In short, my takeaway from that research was it only takes 1x merchant or infra provider which can correlate a "masked" domain/VOIP number/PO box with something IRL of yours to basically undo the whole privacy effort. Without ironclad knowledge the vendor doesn't sell data (which is hard to get), it's as good as safely assuming the data got sold (or the pixel in the webpage did it, and so on).
Tough to think through! I think LLC'ing ones life, if in the US, is the only way to truly do it or get a reasonably high guarantee. You'd get corporate privacy guarantees which are unfortunately stronger than individual privacy guarantees in the states.
Did you find any interesting results from your setup? Some surprising services who sold your address?
Could also be that Fastmail has good filtering.
Could also be that random domains aren't that valuable to sell.
One of the surprisingly useful areas is with deliveries.
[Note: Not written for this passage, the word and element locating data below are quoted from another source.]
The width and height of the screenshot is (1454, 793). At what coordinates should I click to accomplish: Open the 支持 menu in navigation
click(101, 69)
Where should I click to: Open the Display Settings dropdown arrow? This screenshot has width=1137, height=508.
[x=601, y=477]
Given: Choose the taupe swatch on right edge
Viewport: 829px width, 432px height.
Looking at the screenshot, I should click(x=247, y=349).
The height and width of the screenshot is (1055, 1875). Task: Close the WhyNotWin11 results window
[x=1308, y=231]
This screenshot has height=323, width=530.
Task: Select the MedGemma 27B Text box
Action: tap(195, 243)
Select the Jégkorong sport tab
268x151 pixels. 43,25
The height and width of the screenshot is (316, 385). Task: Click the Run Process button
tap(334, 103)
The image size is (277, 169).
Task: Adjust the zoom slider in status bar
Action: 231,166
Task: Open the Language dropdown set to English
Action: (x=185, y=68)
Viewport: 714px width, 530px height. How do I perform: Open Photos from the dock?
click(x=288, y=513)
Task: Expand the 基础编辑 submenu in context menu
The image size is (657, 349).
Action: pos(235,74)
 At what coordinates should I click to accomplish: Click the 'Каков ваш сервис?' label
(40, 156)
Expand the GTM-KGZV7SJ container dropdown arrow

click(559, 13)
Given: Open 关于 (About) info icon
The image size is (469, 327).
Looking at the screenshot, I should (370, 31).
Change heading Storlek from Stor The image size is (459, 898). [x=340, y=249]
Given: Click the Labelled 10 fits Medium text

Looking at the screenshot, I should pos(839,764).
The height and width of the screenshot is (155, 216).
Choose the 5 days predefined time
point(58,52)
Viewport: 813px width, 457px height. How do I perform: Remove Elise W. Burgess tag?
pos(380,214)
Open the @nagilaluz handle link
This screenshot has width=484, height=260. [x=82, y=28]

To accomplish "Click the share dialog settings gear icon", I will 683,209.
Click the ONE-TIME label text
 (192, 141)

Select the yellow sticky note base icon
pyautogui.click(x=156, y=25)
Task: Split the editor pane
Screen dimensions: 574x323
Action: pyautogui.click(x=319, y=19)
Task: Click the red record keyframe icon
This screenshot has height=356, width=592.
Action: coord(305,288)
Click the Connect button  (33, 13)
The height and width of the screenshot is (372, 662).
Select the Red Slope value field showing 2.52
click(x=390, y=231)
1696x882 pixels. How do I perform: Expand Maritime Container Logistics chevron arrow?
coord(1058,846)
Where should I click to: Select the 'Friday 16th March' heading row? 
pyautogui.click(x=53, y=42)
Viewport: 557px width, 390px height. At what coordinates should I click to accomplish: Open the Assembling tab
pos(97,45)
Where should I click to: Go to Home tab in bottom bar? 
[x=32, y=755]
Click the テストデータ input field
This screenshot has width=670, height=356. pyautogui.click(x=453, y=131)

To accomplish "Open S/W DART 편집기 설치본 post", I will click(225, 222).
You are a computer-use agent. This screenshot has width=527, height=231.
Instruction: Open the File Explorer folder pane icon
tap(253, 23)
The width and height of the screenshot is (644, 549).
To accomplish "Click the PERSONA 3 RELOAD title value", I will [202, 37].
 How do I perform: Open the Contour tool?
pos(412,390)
Emails from delivery companies (especially from abroad) often don't specify what it is they're delivering or who it's from. But with this set up I can easily check that with the email address they're sending to, to know who it's from
I also use catch-all and no noticeable increase in spam.
It even works multi-level, like x.y.domain.com will use the MX records of domain.com (provided there are none for x & y).
This is worth mentioning as x.y.domain.com does not work if you have a *.domain.com SSL certificate.
It seems that fastmail only does *.domain.com and not *.*.domain.com: https://www.fastmail.help/hc/en-us/articles/360060591053-Plu...
Hope that helps
I thought since the spam floods of the early 2000s everyone knew not to put their real email to get that 5€ off coupon.
Of course tracking is a thing now too. But most people I know, even non techies are aware of that and very reluctant to give any information.
Isn't this kinda normal now anyway? Like its a fact of life, not much you can do about it, why not hand out your email, its probably out there already anyway.
(OTOH I change my email every 5 years or so)
https://github.com/fazalmajid/postmapweb
Also the Bitwarden password manager has an integration for SimpleLogin.